A pergunta aparece muitas vezes em momentos de aperto e quase nunca tem resposta simples. Em Portugal, a ideia de “entregar as chaves ao banco” para pôr fim ao crédito da habitação não funciona como um direito automático.
Há regras, condições e limitações que importa perceber antes de avançar para qualquer decisão com impacto profundo no património e na vida financeira.
Em primeiro lugar, a entrega da casa ao banco só é possível através de um processo chamado dação em pagamento.
Trata-se de um acordo voluntário entre o cliente e a instituição financeira, não de uma obrigação legal do banco. Isto quer dizer que nenhum banco é forçado a aceitar a casa como pagamento da dívida, mesmo quando o proprietário já não consegue pagar as prestações.
A decisão depende sempre da avaliação do imóvel, da situação global do crédito e do interesse da instituição em receber o bem.
Entregar a casa ao banco: quando é possível
A própria casa tem de cumprir critérios mínimos. Na maioria dos casos, o banco só aceita a dação se o valor atual do imóvel for suficiente para cobrir o capital em falta.
Quando o valor de mercado é inferior, o banco pode recusar. Pode também exigir pagamento adicional para liquidar toda a dívida remanescente. Ou seja, entregar a casa não significa automaticamente ficar “livre” do que falta pagar.

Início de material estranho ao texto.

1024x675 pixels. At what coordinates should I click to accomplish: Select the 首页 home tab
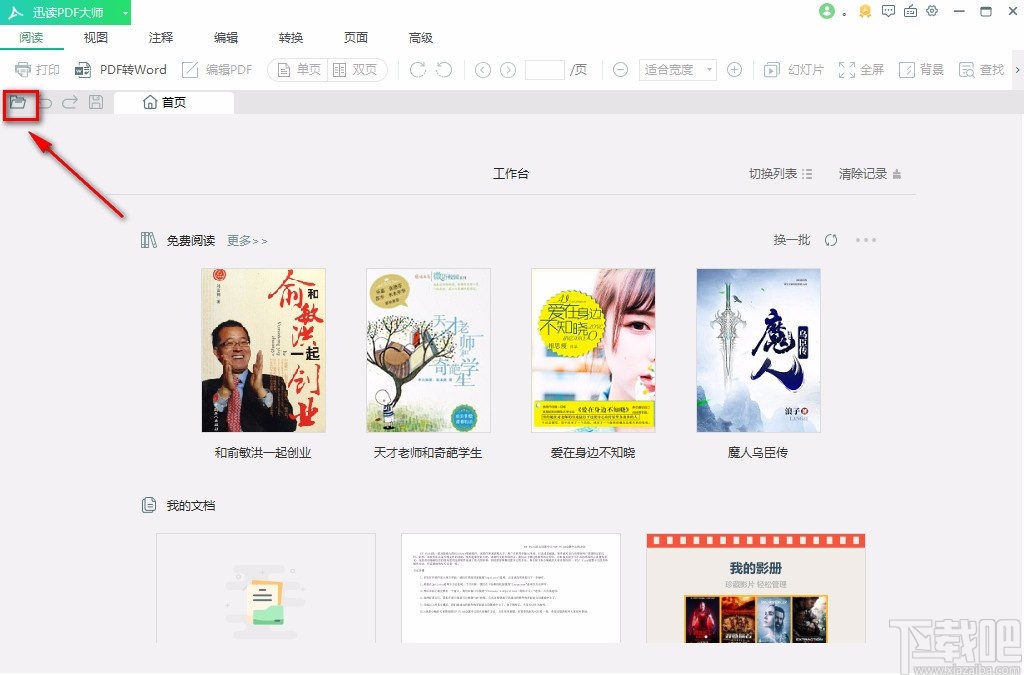tap(172, 101)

Além disso, a dação em pagamento só costuma ser considerada quando todas as outras soluções falharam. Os bancos tendem a analisar primeiro alternativas como renegociação do crédito, alargamento do prazo, períodos de carência ou redução temporária da prestação.
Estes mecanismos são mais vantajosos para a instituição e menos disruptivos para o cliente. Só quando já não há margem para manter o contrato é que a hipótese da dação entra na mesa.
Imóvel deve estar “livre”
Há ainda situações em que a dação não é possível, mesmo com vontade do cliente. Se a casa tiver outros ónus, penhoras, garantias cruzadas ou co-titulares que não aceitem, o banco não avança.

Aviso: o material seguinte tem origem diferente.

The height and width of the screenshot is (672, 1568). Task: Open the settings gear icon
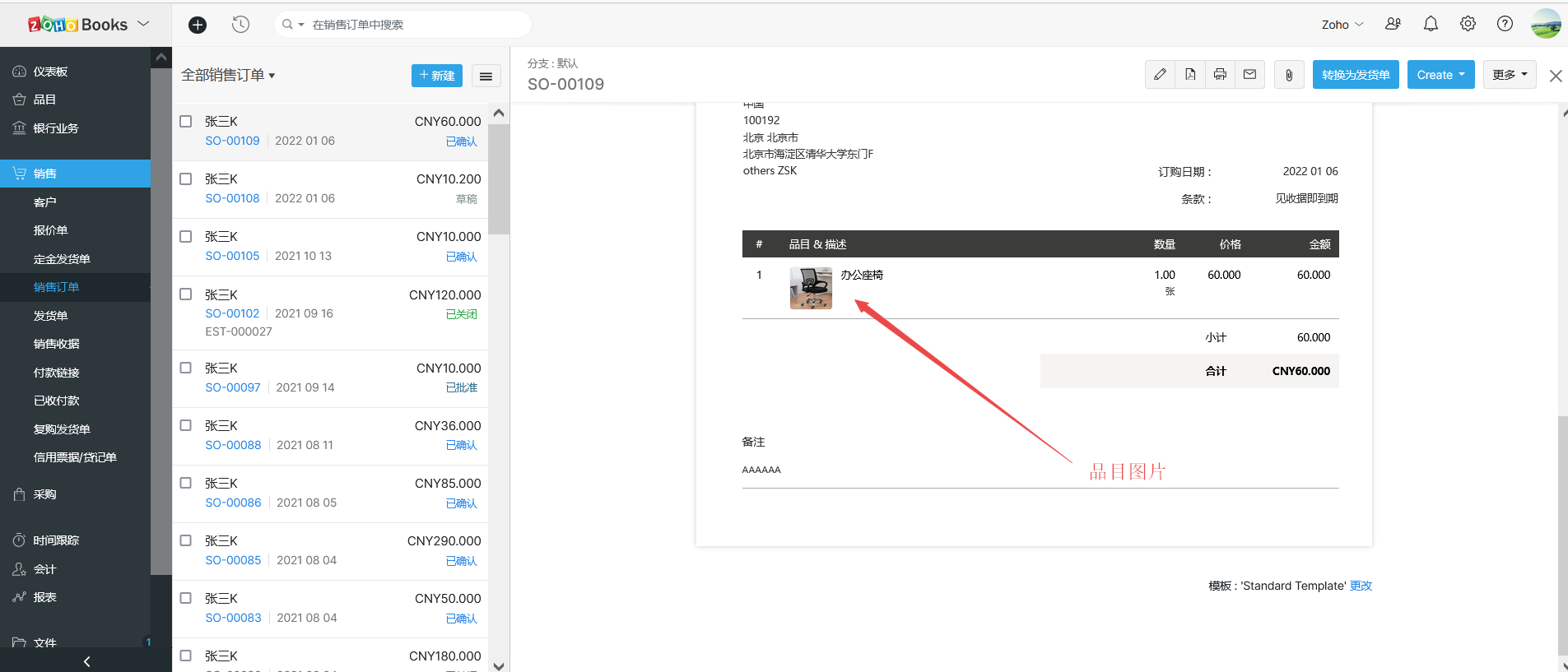1468,24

O imóvel tem de estar juridicamente “livre” para que a transferência se faça sem complicações. E sempre que existirem avalistas no crédito, a sua responsabilidade não desaparece com a entrega da casa, a menos que o acordo da dação os inclua expressamente.

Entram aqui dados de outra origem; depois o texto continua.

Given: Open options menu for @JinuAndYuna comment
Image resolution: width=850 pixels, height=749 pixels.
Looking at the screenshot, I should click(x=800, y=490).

Nos contratos com seguro de vida associado ao crédito, a lógica também é diferente. Se a incapacidade ou morte do titular estiver coberta, é o seguro que liquida a dívida, não havendo necessidade de dação.
Por isso, quem enfrenta dificuldades devido a problemas de saúde deve primeiro confirmar todas as coberturas.
Acordo formal e escrito
Para quem está a ponderar esta solução, há um ponto essencial e que é que a dação deve constar num acordo formal e escrito, onde fique claro que o banco aceita o imóvel como pagamento definitivo da totalidade do crédito.
Não basta entregar as chaves. Trata-se é um ato jurídico completo que exige formalização e registo.
Por outro lado, existem bancos que exigem a entrega voluntária do imóvel através de venda direta ao mercado, com o cliente responsável por todo o processo, desde encontrar comprador até liquidar o crédito com o valor da venda.
Esta opção pode ser mais demorada, mas também pode permitir obter preço superior ao da avaliação interna do banco, ajudando a evitar dívidas remanescentes.
Na prática, entregar a casa ao banco só funciona quando existe acordo entre as duas partes e quando o imóvel tem valor suficiente para satisfazer o que falta pagar.
Quando não tem, a entrega pode não resolver o problema e o cliente pode continuar a dever mesmo depois de perder a casa.
Assim, para quem está numa situação limite, o mais seguro é procurar aconselhamento financeiro, falar com o banco o mais cedo possível e analisar todas as alternativas antes de tomar uma decisão com impacto tão grande na estabilidade futura.